*** Opening of Task data ***

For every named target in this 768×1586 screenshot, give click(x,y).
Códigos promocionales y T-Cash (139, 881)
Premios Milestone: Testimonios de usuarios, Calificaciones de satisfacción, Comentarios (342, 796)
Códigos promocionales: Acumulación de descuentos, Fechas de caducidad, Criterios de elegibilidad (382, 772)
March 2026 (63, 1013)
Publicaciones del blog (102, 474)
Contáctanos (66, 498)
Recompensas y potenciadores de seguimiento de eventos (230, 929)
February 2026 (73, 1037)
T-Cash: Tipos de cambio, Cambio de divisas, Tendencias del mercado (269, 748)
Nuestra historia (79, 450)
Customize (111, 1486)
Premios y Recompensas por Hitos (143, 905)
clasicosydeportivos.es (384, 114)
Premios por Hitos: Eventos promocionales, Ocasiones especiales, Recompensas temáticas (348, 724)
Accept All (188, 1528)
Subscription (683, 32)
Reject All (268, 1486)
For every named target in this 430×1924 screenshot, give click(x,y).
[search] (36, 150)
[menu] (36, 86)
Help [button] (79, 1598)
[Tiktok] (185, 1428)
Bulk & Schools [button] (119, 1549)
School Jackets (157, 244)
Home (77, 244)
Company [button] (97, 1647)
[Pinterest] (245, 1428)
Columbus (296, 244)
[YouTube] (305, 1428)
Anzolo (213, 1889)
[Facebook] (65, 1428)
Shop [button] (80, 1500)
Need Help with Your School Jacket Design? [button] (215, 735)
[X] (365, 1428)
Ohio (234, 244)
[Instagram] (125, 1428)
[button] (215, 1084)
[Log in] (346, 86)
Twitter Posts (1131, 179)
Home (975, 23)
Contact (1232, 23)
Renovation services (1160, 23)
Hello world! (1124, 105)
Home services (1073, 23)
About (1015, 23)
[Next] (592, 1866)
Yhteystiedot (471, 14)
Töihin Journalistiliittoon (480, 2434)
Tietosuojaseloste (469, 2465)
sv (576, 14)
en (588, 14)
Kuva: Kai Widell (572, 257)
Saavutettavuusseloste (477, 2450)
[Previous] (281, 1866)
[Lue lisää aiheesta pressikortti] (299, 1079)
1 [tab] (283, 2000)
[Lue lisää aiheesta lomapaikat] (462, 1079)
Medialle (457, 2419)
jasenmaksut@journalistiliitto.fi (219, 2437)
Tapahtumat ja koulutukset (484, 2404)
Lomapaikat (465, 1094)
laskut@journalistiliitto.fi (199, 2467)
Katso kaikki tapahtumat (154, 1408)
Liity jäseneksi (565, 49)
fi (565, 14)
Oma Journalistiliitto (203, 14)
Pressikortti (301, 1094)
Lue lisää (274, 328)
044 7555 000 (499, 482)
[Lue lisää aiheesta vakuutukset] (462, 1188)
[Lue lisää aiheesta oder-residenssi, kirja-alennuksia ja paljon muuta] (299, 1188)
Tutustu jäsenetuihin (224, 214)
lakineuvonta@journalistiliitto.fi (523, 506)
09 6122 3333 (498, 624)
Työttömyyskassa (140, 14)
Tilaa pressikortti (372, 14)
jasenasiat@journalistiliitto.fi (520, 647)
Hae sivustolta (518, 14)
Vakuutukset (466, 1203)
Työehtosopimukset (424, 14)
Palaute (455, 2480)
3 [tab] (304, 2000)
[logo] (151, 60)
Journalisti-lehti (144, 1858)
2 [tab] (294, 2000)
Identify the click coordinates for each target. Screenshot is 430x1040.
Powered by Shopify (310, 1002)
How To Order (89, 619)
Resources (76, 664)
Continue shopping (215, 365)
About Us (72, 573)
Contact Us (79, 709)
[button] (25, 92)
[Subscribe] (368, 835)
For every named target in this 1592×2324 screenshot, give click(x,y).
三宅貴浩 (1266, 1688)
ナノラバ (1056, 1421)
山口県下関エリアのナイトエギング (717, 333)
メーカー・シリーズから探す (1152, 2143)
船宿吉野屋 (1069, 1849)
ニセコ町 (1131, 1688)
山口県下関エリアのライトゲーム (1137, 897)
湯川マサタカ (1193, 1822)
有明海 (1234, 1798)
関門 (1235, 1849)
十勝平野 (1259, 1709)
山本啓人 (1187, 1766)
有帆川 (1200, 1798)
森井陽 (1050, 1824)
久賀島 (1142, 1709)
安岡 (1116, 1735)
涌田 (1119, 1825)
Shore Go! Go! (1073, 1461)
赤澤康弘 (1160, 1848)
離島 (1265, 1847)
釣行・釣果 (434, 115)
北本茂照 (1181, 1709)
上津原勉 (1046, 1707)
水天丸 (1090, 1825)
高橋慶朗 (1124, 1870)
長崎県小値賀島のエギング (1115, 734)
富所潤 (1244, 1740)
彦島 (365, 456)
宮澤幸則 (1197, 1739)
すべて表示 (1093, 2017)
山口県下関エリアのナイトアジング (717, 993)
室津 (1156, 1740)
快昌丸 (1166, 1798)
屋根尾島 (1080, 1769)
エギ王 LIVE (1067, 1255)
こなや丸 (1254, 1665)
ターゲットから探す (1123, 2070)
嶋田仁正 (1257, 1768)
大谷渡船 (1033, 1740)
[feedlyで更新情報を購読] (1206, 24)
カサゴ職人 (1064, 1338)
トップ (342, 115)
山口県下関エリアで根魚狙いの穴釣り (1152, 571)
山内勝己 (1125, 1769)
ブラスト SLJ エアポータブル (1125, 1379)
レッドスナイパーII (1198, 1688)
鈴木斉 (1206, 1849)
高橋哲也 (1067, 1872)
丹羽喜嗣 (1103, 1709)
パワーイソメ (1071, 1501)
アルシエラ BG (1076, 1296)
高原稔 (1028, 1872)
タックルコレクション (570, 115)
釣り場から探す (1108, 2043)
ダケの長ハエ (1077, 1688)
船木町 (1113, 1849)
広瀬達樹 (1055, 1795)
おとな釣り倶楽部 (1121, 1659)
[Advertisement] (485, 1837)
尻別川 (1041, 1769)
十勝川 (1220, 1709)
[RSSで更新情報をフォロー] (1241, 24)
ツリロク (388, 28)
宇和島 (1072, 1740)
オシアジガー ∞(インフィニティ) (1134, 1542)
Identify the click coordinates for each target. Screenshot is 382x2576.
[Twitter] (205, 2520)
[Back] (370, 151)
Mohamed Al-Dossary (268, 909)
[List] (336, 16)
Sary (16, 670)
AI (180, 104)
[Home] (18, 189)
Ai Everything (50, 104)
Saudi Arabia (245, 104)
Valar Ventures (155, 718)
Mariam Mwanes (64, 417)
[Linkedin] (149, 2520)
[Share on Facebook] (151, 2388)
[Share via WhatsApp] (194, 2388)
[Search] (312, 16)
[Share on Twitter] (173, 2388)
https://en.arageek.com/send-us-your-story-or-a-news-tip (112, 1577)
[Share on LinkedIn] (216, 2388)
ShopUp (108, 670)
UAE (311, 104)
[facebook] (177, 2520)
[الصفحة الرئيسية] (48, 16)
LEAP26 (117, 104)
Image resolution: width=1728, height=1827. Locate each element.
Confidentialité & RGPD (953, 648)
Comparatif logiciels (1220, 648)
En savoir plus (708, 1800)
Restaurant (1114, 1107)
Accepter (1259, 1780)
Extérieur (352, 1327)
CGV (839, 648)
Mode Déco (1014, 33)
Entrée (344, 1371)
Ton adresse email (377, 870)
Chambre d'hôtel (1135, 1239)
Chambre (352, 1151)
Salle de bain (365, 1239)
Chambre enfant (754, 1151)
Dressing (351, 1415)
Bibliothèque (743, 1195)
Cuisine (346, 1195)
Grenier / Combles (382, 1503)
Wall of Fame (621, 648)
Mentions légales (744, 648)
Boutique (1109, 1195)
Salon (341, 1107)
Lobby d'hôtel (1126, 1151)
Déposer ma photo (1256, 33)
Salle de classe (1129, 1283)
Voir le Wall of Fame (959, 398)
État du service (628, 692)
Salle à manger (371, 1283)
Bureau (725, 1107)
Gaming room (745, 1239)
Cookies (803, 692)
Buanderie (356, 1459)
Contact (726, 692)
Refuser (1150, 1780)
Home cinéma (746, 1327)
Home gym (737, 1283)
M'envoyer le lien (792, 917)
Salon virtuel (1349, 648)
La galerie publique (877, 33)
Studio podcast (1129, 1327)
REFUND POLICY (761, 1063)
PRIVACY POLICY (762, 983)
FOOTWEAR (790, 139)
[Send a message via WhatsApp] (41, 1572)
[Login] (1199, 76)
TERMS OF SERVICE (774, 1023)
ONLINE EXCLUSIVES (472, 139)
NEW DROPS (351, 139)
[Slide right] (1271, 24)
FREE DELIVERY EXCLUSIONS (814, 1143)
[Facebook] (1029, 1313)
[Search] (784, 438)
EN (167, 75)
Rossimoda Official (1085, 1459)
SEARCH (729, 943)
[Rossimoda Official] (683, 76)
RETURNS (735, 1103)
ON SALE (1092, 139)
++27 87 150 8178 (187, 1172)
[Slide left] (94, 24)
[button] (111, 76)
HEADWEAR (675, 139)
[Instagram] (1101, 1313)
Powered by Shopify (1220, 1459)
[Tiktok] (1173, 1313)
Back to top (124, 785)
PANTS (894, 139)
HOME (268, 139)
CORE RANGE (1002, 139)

*** Close of Task data ***

**Problem to work on:**
Count the lines above that include the string "Share". Write only the number.

**Expected answer:**
4